Oscars and Fighting the Last War

Last year, the rap against the Oscars was that, in the Best Picture category, their nominations favored mediocre award-bait movies over superlative mainstream flicks like the Dark Knight and WALL-E.  This was a quite valid complaint and the Academy, in response, decided to simply double the number of awards, so that they could nominate both their mediocre award-bait and the cream of the mainstream.dThe same movie (superlative award-bait) would win either way, so it shouldn’t really matter, right?

Flashforward to this year’s nominees.  As Chris Orr notes, 2009 didn’t turn out quite like 2008.  The big mainstream movie this year is not something along the lines of the Dark Knight or even Pixar’s entry Up (which thankfully got a spot on the list), but the utter shit that is Avatar.  Its too big and techy to be ignored, whatever the merits of the movie parts, so it is basically guarranteed one of the ten spots.  But now that its there, it may well be unstoppable.  Judges, chastened by the critiques and the low ratings of the previous years festival, are favorably inclined.  And the new ten movie list makes finding a single movie for the dominant pro-quality-movie bloc to coalesce around nigh impossible.  And so, the Avatar win likely win an Oscar for Best Picture despite being transparently bad, because everyone was too invested in fighting the last war and assumed this year would play out much the same.

It reminds me of the Democrats in Massachussets, who, in anticipation of a President John Kerry, forced a change in election rules so that Republican Mitt Romney could not appoint his replacement to the Senate, only for history to not go as planned and to be undone by that very change five years later when Ted Kennedy’s death and Scott Brown’s special election victory to replace him led to at least a potential defeat of their primary political objective.  Or how the Democrats again changed their presidential primaries in the eighties so that they would be more democratic and less divisive, only for, twenty years later in the first competitive primary since, have those exact rules lead to a never-ending and bitter struggle where the eventual winner got fewer votes and had to pushed over the top by the party super delegates themselves.

There is something deeply amusing to me nestled into people being hung by their own fiddling, as revolting as the idea of Avatar winning the Oscar is to me.

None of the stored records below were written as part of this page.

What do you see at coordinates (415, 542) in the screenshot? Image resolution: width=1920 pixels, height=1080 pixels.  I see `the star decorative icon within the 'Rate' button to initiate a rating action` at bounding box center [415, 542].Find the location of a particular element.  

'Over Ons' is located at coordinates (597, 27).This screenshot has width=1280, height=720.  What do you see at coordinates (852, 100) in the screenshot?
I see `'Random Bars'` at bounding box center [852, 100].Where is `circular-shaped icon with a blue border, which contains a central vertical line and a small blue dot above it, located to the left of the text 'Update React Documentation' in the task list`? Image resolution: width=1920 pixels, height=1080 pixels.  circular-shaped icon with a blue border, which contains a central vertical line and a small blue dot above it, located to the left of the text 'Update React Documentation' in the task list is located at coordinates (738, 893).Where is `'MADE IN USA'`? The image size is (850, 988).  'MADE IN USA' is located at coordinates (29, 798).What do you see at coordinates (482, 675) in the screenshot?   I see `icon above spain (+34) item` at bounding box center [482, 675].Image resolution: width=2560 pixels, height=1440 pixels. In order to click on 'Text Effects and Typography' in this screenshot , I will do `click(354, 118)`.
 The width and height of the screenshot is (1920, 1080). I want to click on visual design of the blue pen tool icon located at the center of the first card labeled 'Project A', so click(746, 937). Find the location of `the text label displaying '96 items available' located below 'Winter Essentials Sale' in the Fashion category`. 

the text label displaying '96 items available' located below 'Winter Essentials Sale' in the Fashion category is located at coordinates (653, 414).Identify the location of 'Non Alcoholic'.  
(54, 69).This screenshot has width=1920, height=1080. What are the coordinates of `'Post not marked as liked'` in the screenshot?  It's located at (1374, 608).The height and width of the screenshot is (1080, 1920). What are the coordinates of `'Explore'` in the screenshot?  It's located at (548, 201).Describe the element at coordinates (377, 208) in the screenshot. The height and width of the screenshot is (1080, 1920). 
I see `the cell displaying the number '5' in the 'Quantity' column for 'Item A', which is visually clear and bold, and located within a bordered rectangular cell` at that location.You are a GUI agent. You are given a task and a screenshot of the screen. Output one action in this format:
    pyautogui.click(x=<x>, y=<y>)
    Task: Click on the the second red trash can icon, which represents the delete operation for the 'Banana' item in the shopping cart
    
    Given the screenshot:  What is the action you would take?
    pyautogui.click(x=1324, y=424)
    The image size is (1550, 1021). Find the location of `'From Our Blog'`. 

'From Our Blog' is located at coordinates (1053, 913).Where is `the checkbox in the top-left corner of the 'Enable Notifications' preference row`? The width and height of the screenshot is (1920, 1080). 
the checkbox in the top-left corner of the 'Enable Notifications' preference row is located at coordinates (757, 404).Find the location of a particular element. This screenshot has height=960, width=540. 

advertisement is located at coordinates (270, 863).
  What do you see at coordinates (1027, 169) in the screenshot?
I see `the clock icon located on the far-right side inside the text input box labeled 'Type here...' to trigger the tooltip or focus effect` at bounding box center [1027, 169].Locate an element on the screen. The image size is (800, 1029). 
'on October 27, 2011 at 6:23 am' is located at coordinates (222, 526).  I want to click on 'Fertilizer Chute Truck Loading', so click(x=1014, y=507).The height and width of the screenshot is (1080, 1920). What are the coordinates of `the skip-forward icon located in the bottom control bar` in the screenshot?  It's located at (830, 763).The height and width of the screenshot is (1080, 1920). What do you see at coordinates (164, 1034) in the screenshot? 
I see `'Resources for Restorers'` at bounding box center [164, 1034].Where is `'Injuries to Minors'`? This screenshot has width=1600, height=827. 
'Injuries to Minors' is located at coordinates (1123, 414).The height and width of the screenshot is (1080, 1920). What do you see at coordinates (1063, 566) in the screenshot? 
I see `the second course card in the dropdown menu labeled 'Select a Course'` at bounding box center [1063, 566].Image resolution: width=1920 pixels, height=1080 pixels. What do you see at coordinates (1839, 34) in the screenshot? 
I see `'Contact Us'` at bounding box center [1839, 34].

BTW, this is the first Super Bowl I’ve missed in memory.  Yay, no cable!



  1. The Hurt Locker just took Best Picture. The NYTimes article on it notes…

    “For most of the night the ceremony put in sharp relief a split between the 5,777 voting members of the Academy of Motion Picture Arts and Sciences, who in many categories continued a recent tradition of honoring small, independent-style movies, and their own broadcast, which played heavily into the big movies.”

    It looks like if their goal was to add a sop to popular sentiment without affecting the results of their insular survey, they succeeded admirably with their changes.

  2. I did not see the Oscars (see the final comment in the original post), but this is good news in the end. I think the glee I would have gotten from watching people pwn themselves is outweighed by the relief I feel right now that Avatar only won awards in the special effects deptartment (which were well deserved).